He Jin-Xin, Chen Sheng-Bo, Wang Yang, Wu Yan-Fan
Guang Pu Xue Yu Guang Pu Fen Xi. 2014 Feb;34(2):505-9.
The spectral absorption features are very similar between some minerals, especially hydrothermal alteration minerals related to mineralization, and they are also influenced by other factors such as spectral mixture. As a result, many of the spectral identification approaches for the minerals with similar spectral absorption features are prone to confusion and misjudgment. Therefore, to solve the phenomenon of "same mineral has different spectrums, and same spectrum belongs to different minerals", this paper proposes an accurate approach to hyperspectral mineral identification based on naive bayesian classification model. By testing and analyzing muscovite and kaolinite, the two typical alteration minerals, and comparing this approach with spectral angle matching, binary encoding and spectral feature fitting, the three popular spectral identification approaches, the results show that this approach can make more obvious differences among different minerals having similar spectrums, and has higher classification accuracy, since it is based on the position of absorption feature, absorption depth and the slope of continuum.

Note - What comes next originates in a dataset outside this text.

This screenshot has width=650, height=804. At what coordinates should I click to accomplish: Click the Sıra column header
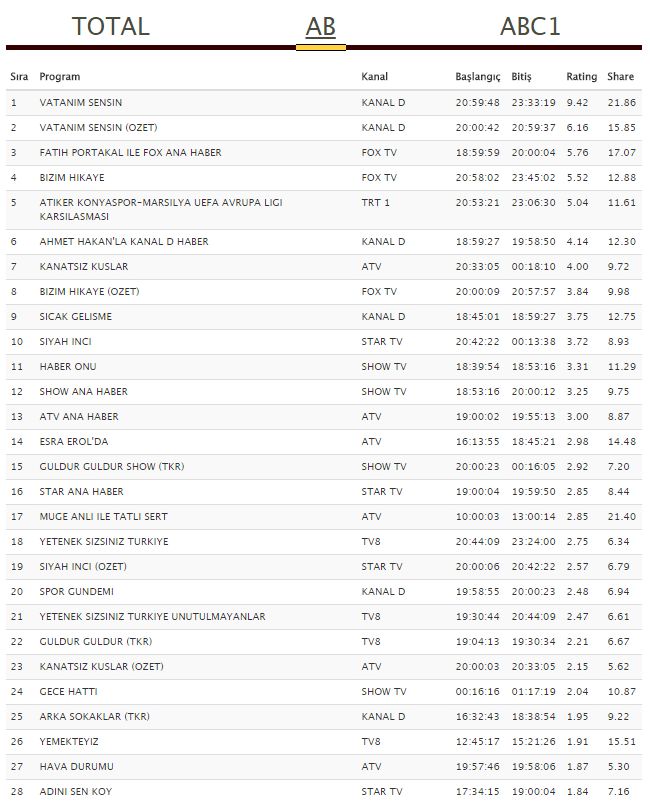click(x=19, y=77)
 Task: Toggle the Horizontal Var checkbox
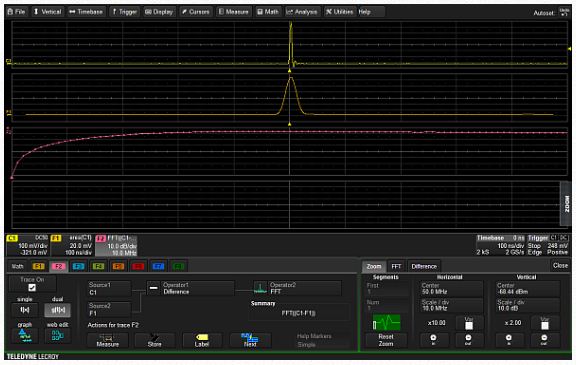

某些矿物之间的光谱吸收特征非常相似,特别是与矿化作用相关的热液蚀变矿物,而且它们还受到诸如光谱混合等其他因素的影响。因此,许多针对具有相似光谱吸收特征的矿物的光谱识别方法容易出现混淆和误判。所以,为了解决“同一种矿物有不同光谱,同一光谱属于不同矿物”的现象,本文提出了一种基于朴素贝叶斯分类模型的高光谱矿物精确识别方法。通过对白云母和高岭土这两种典型蚀变矿物进行测试和分析,并将该方法与光谱角匹配、二进制编码和光谱特征拟合这三种常用的光谱识别方法进行比较,结果表明,该方法基于吸收特征位置、吸收深度和连续统斜率,能够使具有相似光谱的不同矿物之间产生更明显的差异,并且具有更高的分类准确率。